(Data begins)

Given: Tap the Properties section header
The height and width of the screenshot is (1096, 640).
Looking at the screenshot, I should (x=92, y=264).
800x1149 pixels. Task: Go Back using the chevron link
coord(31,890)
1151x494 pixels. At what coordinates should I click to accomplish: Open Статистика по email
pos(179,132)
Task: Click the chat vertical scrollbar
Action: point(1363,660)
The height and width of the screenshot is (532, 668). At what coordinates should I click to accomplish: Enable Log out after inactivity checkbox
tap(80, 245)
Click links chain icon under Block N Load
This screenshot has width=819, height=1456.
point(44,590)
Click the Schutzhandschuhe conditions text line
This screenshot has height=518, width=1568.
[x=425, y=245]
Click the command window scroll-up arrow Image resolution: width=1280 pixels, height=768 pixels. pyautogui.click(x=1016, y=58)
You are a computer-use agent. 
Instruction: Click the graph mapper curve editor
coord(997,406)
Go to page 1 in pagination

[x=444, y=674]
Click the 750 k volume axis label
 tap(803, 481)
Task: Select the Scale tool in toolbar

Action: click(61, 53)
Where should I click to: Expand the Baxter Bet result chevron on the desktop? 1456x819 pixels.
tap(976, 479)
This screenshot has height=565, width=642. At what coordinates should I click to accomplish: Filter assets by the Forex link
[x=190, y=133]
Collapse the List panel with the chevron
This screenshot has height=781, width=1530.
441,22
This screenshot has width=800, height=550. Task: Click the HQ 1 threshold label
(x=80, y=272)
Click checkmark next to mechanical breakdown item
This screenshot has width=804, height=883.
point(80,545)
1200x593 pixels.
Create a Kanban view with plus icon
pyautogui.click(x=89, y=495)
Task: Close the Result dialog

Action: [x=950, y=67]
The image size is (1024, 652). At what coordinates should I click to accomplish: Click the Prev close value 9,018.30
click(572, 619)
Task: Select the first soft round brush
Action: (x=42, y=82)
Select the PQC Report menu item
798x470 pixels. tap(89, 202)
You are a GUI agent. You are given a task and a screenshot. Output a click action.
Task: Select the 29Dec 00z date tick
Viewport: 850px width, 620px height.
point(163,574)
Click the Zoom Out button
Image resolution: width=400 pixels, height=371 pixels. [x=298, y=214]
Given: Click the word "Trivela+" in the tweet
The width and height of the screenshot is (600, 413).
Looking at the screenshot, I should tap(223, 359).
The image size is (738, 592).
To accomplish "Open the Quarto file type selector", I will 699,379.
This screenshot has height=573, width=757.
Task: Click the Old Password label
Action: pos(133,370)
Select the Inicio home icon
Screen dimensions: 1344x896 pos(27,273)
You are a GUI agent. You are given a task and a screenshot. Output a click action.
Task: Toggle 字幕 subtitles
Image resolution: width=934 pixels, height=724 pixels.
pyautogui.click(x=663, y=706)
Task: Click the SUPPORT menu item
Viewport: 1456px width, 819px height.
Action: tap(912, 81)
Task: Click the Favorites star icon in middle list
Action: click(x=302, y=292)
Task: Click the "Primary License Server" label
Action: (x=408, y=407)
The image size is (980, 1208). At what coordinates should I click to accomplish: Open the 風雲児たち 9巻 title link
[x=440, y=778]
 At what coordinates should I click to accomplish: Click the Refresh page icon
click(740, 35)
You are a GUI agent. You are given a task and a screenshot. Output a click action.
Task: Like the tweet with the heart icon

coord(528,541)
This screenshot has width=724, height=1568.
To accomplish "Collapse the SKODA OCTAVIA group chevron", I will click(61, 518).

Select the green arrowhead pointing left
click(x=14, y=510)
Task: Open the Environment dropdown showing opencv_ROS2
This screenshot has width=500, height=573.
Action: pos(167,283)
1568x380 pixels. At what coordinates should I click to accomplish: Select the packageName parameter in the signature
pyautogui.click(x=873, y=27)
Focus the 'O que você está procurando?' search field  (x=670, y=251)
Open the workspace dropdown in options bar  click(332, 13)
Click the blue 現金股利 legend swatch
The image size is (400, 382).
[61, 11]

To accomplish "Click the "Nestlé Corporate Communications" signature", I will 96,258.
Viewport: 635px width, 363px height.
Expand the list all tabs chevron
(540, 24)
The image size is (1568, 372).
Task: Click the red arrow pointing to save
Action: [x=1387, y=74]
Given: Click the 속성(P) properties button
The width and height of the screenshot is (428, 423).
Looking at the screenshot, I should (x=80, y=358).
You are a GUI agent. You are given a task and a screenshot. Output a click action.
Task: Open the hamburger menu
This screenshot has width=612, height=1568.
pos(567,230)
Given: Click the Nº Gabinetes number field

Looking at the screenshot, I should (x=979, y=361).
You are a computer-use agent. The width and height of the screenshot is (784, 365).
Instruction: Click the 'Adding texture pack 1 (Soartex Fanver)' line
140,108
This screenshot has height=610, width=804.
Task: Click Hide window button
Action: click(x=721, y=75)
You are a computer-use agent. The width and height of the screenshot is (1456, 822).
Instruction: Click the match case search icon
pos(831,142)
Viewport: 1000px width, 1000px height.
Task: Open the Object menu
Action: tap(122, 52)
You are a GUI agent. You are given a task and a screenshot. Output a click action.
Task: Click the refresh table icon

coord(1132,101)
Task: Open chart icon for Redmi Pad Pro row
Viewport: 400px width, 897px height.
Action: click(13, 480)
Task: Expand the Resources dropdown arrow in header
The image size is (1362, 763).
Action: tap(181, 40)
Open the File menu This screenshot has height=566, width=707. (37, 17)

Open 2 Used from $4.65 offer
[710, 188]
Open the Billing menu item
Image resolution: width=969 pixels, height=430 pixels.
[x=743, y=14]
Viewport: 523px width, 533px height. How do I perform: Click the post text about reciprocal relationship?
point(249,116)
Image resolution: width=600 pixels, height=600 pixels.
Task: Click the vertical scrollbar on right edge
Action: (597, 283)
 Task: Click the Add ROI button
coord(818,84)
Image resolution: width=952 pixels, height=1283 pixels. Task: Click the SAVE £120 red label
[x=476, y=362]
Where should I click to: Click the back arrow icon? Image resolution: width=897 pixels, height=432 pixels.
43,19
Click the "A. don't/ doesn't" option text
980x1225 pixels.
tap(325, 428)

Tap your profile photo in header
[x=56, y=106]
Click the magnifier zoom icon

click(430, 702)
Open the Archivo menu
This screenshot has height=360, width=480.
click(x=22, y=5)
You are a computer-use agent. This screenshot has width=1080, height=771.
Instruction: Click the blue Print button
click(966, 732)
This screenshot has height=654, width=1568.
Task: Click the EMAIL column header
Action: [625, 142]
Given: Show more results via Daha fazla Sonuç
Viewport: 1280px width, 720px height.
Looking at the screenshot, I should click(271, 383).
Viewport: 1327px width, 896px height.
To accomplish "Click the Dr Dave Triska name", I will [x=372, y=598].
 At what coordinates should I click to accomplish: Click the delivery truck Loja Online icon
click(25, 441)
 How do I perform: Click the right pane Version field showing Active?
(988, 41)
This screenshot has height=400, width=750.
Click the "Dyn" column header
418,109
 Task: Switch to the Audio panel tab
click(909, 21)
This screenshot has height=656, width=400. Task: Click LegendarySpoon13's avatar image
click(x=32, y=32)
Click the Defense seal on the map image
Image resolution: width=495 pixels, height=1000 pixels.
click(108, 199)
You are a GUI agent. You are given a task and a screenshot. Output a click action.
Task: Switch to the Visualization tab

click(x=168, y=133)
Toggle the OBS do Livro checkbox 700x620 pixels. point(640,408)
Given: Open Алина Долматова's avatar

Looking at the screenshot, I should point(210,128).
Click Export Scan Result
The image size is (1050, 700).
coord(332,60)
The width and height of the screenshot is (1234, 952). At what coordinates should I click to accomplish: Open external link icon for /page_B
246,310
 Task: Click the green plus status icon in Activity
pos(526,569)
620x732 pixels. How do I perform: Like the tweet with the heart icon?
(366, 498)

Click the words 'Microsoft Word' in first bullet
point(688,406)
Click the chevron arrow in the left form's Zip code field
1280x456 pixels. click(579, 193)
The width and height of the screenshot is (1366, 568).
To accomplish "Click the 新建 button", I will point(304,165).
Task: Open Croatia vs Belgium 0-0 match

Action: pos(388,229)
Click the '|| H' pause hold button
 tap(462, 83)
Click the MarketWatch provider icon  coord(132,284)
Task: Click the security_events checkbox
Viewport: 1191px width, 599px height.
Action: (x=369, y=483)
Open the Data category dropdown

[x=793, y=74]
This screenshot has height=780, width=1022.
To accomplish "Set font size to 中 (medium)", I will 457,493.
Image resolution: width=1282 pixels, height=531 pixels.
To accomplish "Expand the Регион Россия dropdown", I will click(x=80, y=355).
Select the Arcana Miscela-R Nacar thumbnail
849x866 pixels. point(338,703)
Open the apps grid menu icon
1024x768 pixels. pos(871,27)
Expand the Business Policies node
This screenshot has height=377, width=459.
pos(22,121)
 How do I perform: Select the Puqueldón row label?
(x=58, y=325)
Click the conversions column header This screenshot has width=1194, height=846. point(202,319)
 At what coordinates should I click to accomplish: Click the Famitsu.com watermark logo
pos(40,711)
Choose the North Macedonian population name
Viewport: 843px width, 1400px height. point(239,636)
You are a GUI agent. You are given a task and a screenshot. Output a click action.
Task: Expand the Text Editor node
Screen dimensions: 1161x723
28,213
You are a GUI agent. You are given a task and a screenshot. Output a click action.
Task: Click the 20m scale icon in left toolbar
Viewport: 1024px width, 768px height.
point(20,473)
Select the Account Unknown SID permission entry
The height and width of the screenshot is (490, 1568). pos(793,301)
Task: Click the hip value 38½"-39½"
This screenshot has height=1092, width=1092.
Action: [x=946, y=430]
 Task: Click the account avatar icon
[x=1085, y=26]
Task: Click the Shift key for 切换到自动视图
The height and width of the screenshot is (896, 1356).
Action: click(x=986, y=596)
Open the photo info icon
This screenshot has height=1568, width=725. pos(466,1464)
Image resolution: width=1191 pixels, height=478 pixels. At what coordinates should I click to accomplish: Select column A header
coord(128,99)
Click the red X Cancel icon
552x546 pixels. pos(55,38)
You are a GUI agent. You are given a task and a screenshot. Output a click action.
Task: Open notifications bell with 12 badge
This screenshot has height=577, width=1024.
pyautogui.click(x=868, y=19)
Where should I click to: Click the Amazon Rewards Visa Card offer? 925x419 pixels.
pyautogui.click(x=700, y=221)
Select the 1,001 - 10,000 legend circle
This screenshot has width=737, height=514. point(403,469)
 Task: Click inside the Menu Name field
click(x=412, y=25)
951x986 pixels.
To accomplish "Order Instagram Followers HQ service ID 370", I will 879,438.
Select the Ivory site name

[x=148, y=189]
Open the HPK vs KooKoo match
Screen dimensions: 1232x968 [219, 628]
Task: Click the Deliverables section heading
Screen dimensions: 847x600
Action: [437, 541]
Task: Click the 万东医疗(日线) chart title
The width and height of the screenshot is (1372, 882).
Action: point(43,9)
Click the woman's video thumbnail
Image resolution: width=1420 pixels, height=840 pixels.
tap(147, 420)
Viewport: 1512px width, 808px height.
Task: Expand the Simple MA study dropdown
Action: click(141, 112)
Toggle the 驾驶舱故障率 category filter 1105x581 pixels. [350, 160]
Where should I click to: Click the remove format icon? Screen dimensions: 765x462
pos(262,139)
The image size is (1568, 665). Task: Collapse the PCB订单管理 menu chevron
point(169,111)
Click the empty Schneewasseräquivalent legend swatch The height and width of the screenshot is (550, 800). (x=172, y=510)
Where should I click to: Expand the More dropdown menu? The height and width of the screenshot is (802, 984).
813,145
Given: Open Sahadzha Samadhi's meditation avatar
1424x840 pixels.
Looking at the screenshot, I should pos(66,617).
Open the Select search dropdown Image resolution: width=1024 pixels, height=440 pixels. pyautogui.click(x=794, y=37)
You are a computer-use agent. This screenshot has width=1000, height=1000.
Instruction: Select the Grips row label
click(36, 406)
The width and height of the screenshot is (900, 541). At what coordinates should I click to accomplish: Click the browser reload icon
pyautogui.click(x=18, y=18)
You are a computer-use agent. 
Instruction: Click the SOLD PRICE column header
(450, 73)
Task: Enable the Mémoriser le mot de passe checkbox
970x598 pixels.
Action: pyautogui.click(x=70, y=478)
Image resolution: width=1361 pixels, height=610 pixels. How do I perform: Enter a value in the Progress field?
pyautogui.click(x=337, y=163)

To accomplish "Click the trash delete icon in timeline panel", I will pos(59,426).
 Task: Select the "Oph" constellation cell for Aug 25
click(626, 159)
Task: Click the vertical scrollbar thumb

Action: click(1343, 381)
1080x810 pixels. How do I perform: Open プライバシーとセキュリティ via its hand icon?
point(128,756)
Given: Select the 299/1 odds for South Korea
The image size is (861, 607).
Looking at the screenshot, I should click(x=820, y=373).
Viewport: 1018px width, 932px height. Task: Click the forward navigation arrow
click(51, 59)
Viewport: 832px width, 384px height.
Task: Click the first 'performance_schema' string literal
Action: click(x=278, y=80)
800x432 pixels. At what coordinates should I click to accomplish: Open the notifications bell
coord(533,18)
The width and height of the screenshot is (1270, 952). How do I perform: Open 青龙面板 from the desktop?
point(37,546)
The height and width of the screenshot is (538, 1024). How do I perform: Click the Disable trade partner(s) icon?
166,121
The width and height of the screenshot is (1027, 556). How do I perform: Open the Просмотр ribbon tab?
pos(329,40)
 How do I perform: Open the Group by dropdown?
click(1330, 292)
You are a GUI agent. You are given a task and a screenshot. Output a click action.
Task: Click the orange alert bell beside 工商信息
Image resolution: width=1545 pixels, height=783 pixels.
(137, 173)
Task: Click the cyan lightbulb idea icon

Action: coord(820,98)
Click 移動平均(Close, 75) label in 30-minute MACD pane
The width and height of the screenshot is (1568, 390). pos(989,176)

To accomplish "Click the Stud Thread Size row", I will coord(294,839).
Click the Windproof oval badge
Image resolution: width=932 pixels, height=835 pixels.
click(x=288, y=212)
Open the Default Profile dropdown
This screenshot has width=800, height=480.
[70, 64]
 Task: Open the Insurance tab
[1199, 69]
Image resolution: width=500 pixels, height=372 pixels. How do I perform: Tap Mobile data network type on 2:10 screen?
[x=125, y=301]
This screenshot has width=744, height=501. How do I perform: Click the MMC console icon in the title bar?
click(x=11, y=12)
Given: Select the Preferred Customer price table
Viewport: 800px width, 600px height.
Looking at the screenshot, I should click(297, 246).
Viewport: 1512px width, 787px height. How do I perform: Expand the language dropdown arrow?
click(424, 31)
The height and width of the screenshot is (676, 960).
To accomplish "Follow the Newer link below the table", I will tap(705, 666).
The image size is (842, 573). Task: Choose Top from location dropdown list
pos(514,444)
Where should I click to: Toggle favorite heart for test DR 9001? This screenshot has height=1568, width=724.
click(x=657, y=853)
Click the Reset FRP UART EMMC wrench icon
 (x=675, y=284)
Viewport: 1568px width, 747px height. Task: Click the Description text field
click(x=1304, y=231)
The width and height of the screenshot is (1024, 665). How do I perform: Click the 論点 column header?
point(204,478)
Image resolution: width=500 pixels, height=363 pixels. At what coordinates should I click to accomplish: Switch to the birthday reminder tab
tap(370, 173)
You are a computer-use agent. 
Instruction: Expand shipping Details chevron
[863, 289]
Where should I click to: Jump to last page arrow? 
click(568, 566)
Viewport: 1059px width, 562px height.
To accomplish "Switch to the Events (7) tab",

(Data ends)

Copy out each line of the records above that includes "section".

Given: Tap the Properties section header
Task: Click the Deliverables section heading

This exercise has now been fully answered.